A method involving alkali and/or acid hydrolysis of phytosterols followed by trimethylsilyl ether derivatization coupled with GC-FID analysis was validated and applied in the analysis of major phytosterols (campesterol, stigmasterol, beta-sitosterol, and Delta(5)-avenasterol) in nuts (n = 7), seeds (n = 9), legumes (n = 2), and grain (n = 1). The acid-labile Delta(5)-avenasterol was extracted with alkaline hydrolysis only before derivatization. Quantification of all phytosterols was done using the computed relative response factor of 5 alpha-cholestane (internal standard).
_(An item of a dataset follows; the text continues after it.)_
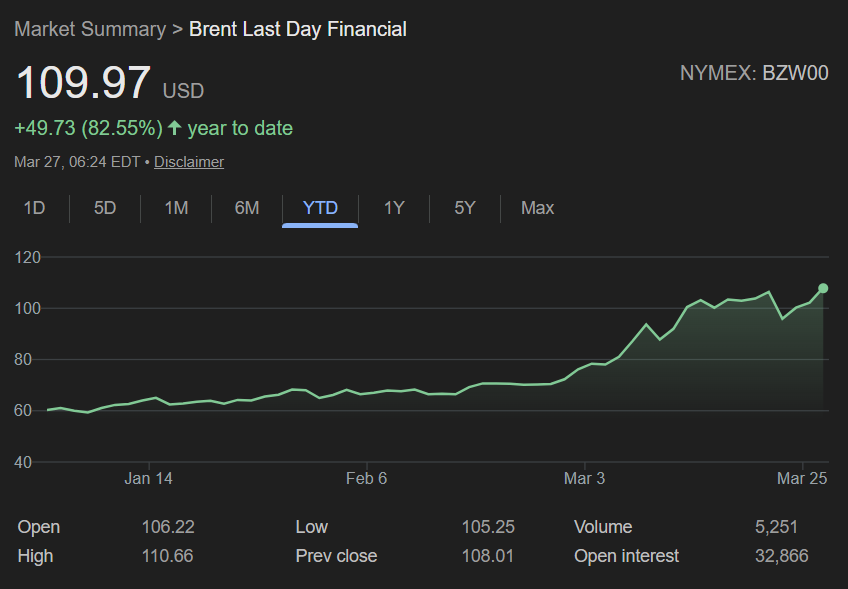The image size is (848, 589).
Task: Switch chart to 1Y range
Action: pyautogui.click(x=394, y=208)
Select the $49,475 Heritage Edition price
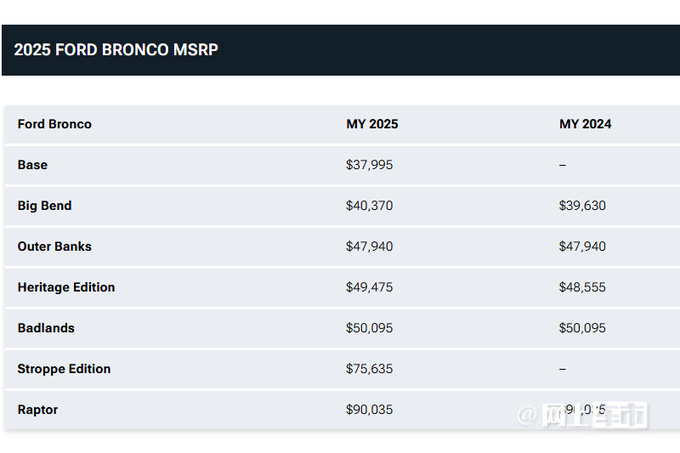 (369, 287)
Analyses of internal and external phytosterol standards showed good linearity for all phytosterols (R (2) of 0.999); LOD and LOQ of phytosterols were determined to be 0.01-0.12 and 0.04-0.40 mg/100 g, respectively. Repeatability and reproducibility precision analyses showed acceptable coefficient of variation of less than 3 and 4%, respectively, and satisfactory Horwitz ratio values of < 1.0. Excellent accuracy was proved by the high recovery values of 91.4-106.0% for campesterol, beta-sitosterol, and stigmasterol. Delta(5)-Avenasterol, the most oxidation-susceptible sterol, showed a recovery of about 60%. The total phytosterol (sum of major phytosterols quantified) contents in the 19 samples varied from 38.8 mg/100 g (white quinoa seed) to 246.2 mg/100 g (sunflower seed). beta-Sitosterol was the predominant phytosterol (54-86.0% of total) among all samples except fennel seed in which stigmasterol was predominant. Analytical quality control chart maintained during the study period showed that assays were performed under control. Method validation indicated that the analytical method can be applied for accurate determination of campesterol, beta-sitosterol, and stigmasterol in selected food samples.